The Brute.
What could I have in common with him? With that hateful narcissist? With that laughing-stock creature, psychopath, lover of fur coats, colour monochromes, helmets and constrained gestures? With the whole allegory of self-importance, overplay and haughty ridiculousness? How could I be the bad-ass Brute?
I, a shy and smiling 60-year-old boy since forever, not worn out and still 20 years older than others usually guess, under a spell of his own cage of playfulness and laughter? With bitten nails, so they won’t scratch… But who am I, exactly? Does anybody even know about themselves? In solitude without witnesses, I’m capable of spilling myself cruelly. But I’ve never punched anyone in my life.

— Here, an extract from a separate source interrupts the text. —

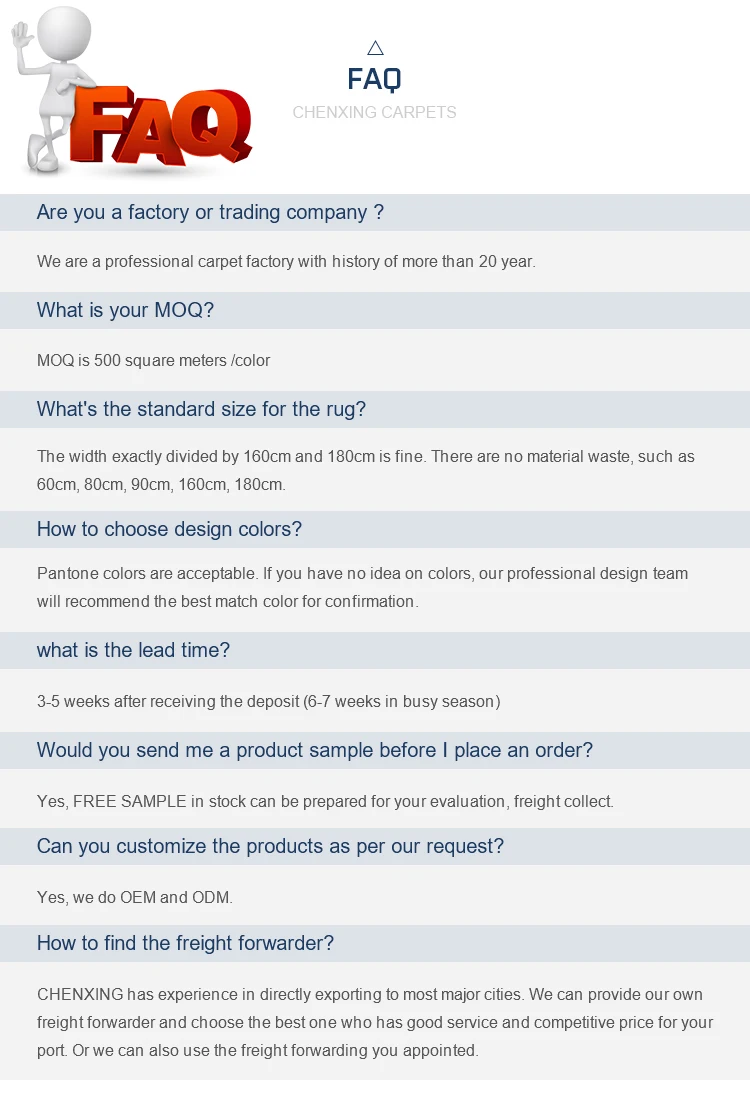The width and height of the screenshot is (750, 1103).
Task: Click the CHENXING CARPETS subtitle
Action: tap(375, 112)
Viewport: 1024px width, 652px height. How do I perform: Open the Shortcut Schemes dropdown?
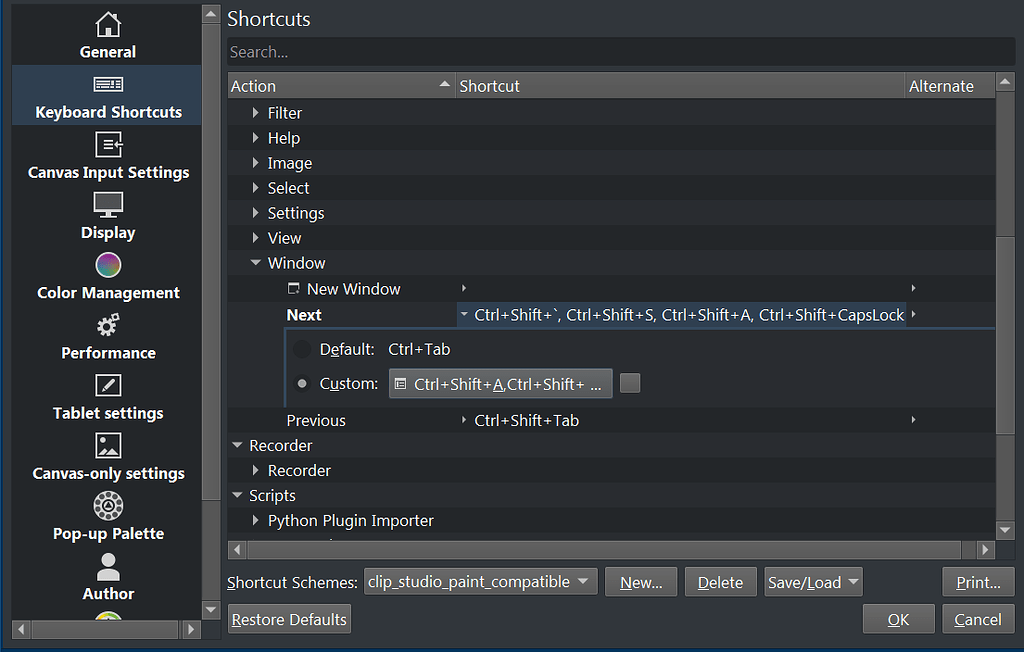[480, 582]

I only curse at myself, at best…
I’m playing a scene, I’m playing with everything – mostly with myself because I both know and don’t know myself the most. I place myself in front of different types of mirrors. I like to serve as a model. I enjoy to look at my image and not recognize it. I love the feeling of amazement over what I see, mumbling: “Who’s this wacko?” My identity is clear but in order for me to act, I need to break free from it for a bit. When I transform convincingly, my identity could be obscured so well that even my closest ones start to have doubts.
I’m not a transvestite, I fancy skirts and flowing dresses, I like to portray someone else as a play-pretend. Undecipherable. To get lost and become one with the situation. To mutate beyond recognition. The Brute is the far side of me. I need to get it out of my system ostensibly and painlessly, in the end, screaming is always ridiculous. I need to mock my Brute.
The Bad-Ass Brute is a result of studio modelling where I was instructed by photographer Ondřej Szollos between 2017 and 2018. Ondřej brought some fur coats, others we bought at a thrift shop in Ruzyně. The poses have advertisement lighting. Modelling photography is a mirage that adds to the imaginary beauty and pushes the staged product onto us. What I tried was a modelling of a person who looks pretty bad and will hardly set an example and, paired with what he’s wearing, is an absurd ad for second-hand clothes, without a target group. He becomes a bait, someone’s cue for amazement. For change. For play. As I hope…
ABOUT THE AUTHORS
Petr Nikl (8th November 1960 in Zlín, Czechia) is a Czech painter, musician, theatrical actor and a former member of an art group Tvrdohlaví (loosely translated as The Hardheaded or The Stubborn), which he co-founded in 1987. He finished his studies at the Secondary School of Applied Arts in Uherské Hradiště and the Academy of Fine Arts in Prague at the studio of Arnošt Panderlík and Jiří Ptáček. In the beginning, he mostly pursued painting, drawing and graphic arts. His paintings carry a distinctive subtle colour palette. Petr Nikl is a 1995 Jindřich Chalupecký Award laureate.
Ondřej Szollos was born in Šternberk, Czechia. He studied documentary direction and camerawork at the Academy of Fine Arts and Design in Slovakia. As a director of photography, he shot a feature film called The Good Death that was critically acclaimed and awarded at the following festivals: One Wold 2019, Best Overall Film Strasburg International Film Festival, Montgomery International Film Festival 2019, Best Documentary Cinematik IFF 2019. His commercial clients include the Reflex magazine or the Pilsner Urquell and Kozel breweries. He’s been collaborating with Petr Nikl over a long period of approx. 15 years in more or less the same fashion – they call each other during the day and go shoot spontaneously in the evening.